The above are plentiful reasons to care for the beautiful, to look after beauty, and to pay attention to the teachings of contemporary philosophers when it comes to probing the implications of aesthetically grounded or founded relationships. 

Yet, the history of Western philosophizing on beauty is not one of one-directional progress. Insights were gained and refined over the centuries while, at the same time, profundities of previous eras were lost. This is particularly noteworthy regarding the theological dimension that characterized the discourse on the beautiful in antiquity and, in good part, up until the nineteenth century.

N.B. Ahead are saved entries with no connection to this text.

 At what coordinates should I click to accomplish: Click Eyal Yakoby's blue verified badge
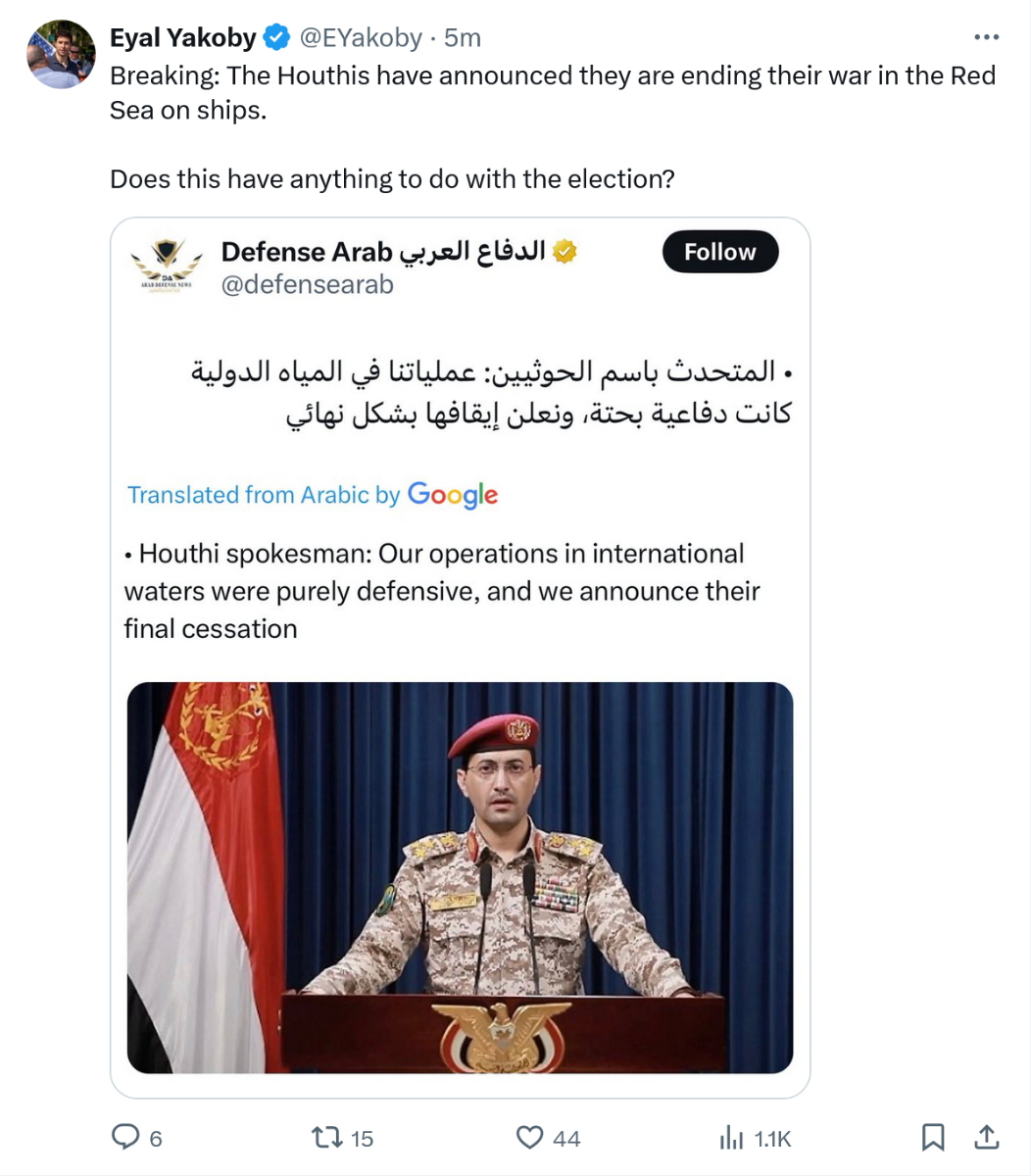(277, 38)
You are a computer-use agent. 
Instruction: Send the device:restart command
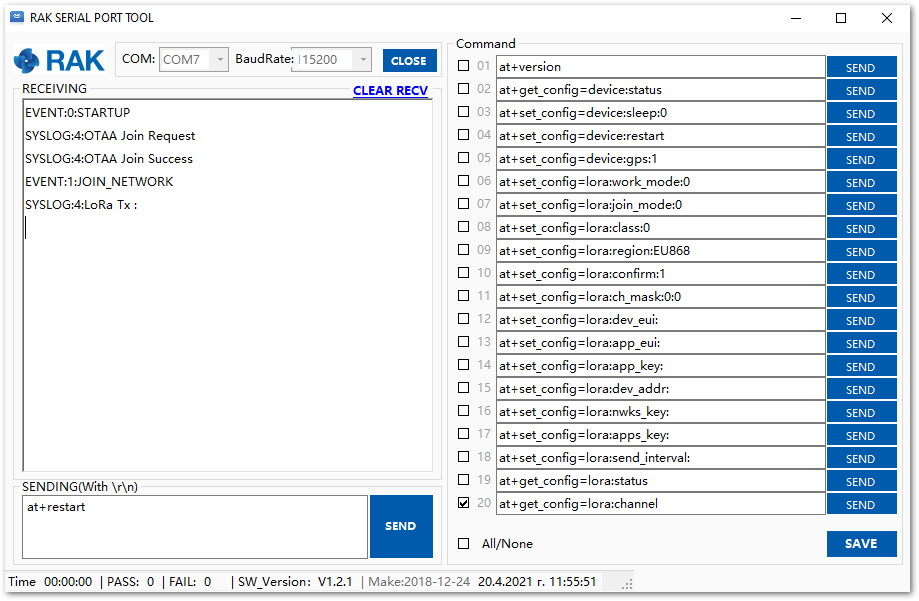[x=860, y=137]
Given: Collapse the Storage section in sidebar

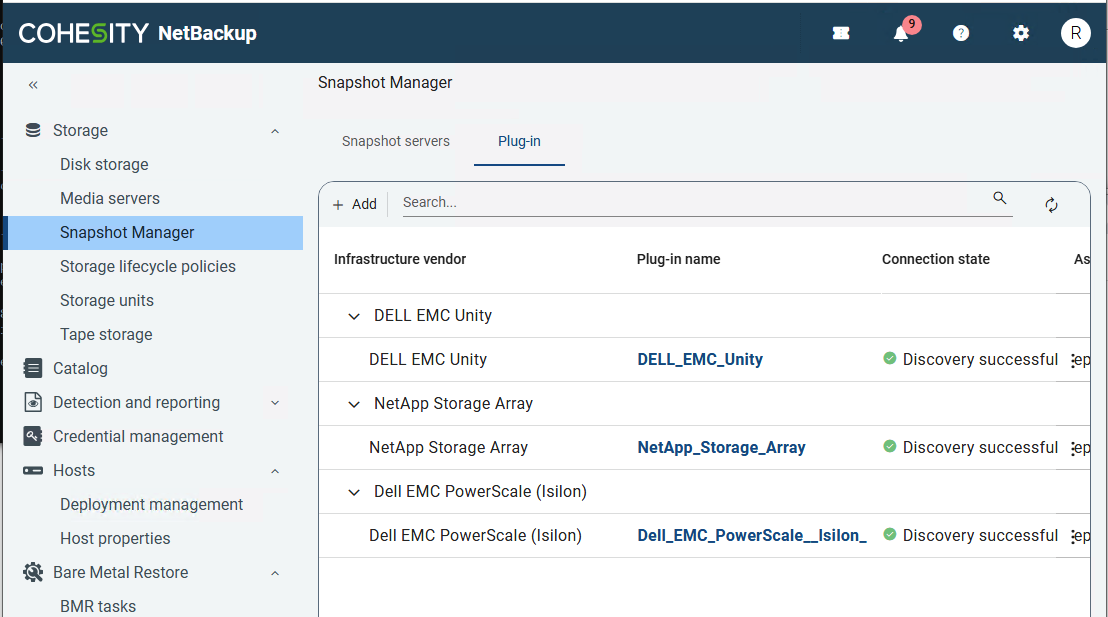Looking at the screenshot, I should [275, 131].
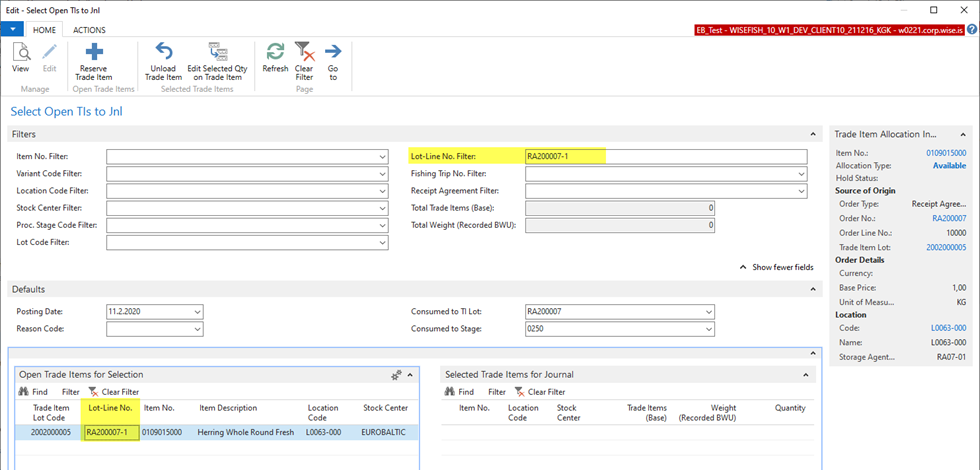Open help using the question mark icon
Image resolution: width=980 pixels, height=470 pixels.
pyautogui.click(x=971, y=30)
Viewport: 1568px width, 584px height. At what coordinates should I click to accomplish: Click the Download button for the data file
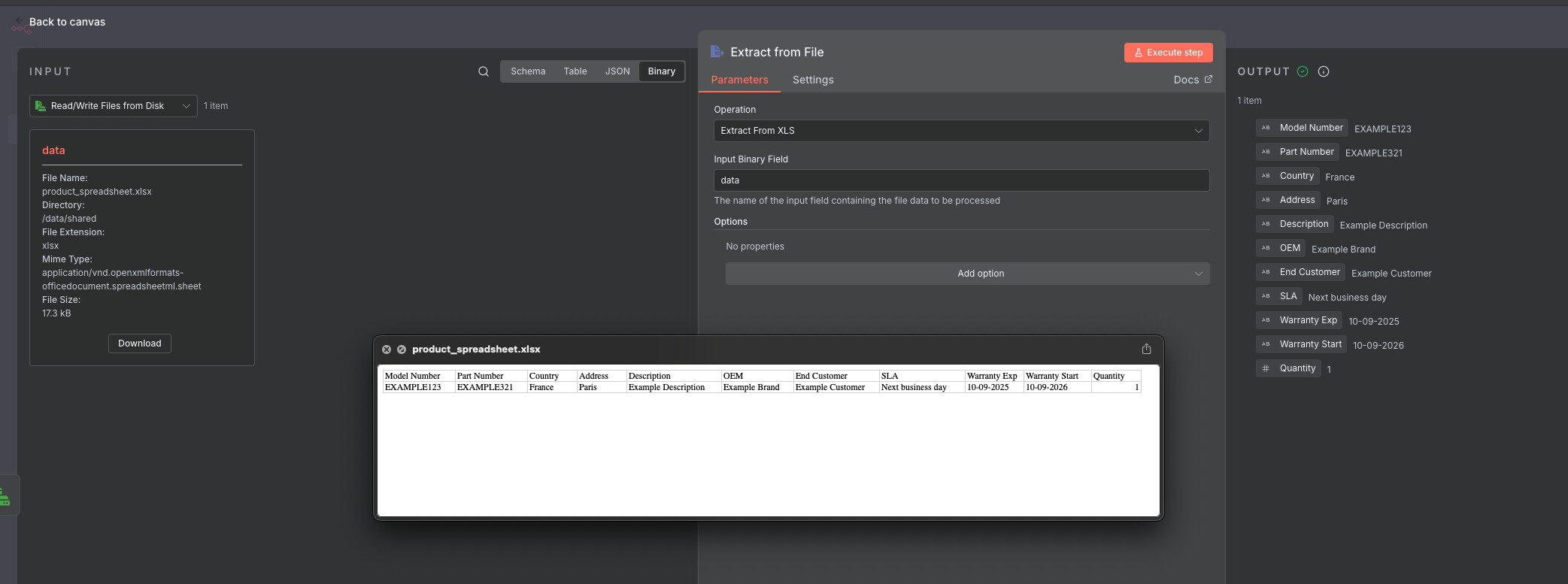point(140,343)
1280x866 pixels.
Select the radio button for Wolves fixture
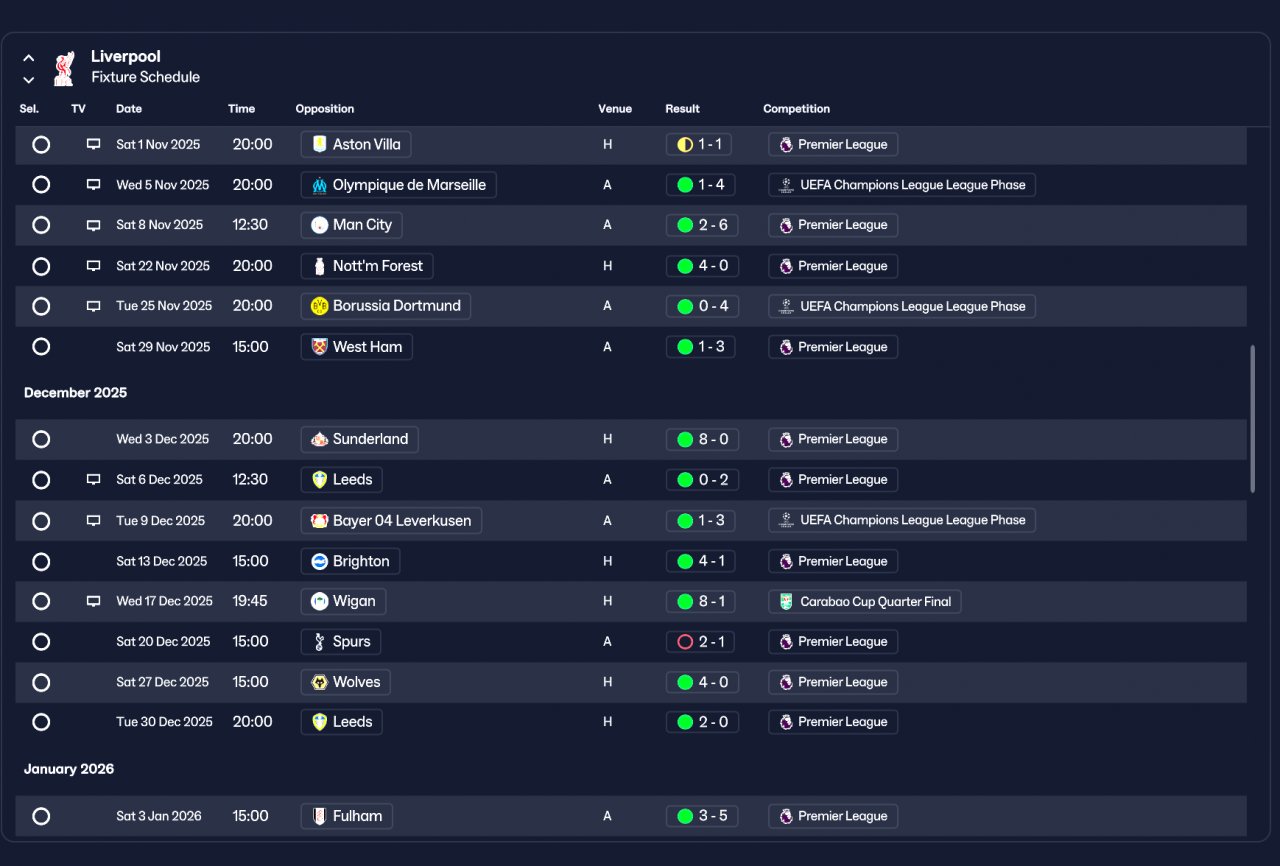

Omnis ad maiorem gloriam Dei (“All for the greater glory of God”) was the motto of many a great artist, poet, and composer throughout the entire history of Christianity, for instance. Similarly, to identify traces of the Sacred in the aesthetic object as well as in the subject that produced or beheld it was par for the course in philosophical treatments of the matter from Plato to Hegel. 

It seems doubtful whether contemporary philosophy can, or should even try to, do without this dimension. This is not to say that we need to, or could, return to the aesthetic dogmatism of yesteryear, which at times operated from the assumption that there was a God-given sensus communis for aesthetic appreciation that, once correctly identified by master metaphysicians, would lead to error-proof certainties in aesthetical judgments. The modern turn to a critique of the subject, its capacities as well as its ineradicable involvement in what constitutes aesthetic encounters, must not be revoked, not least because it helps us discern what is genuinely beautiful from what pleases us for sundry other reasons (be they moral, metaphysical, or hedonistic). 

And we should not go so far as to eliminate the sense of awe from the aesthetic experience. The fact that a clear sense of something sacred in aesthetic encounters prevailed for over two thousand years, giving rise, time and again, to many a philosophical-theological reflection, should alert us to the possibility that a transcending dimension might, far from being an eliminable add-on, constitute an immanent aspect of the aesthetic experience. Seen in this vein, the analysis of aesthetic phenomena comes round to corroborating the adage that a half philosophy leads us away from God, whereas a whole philosophy leads us back.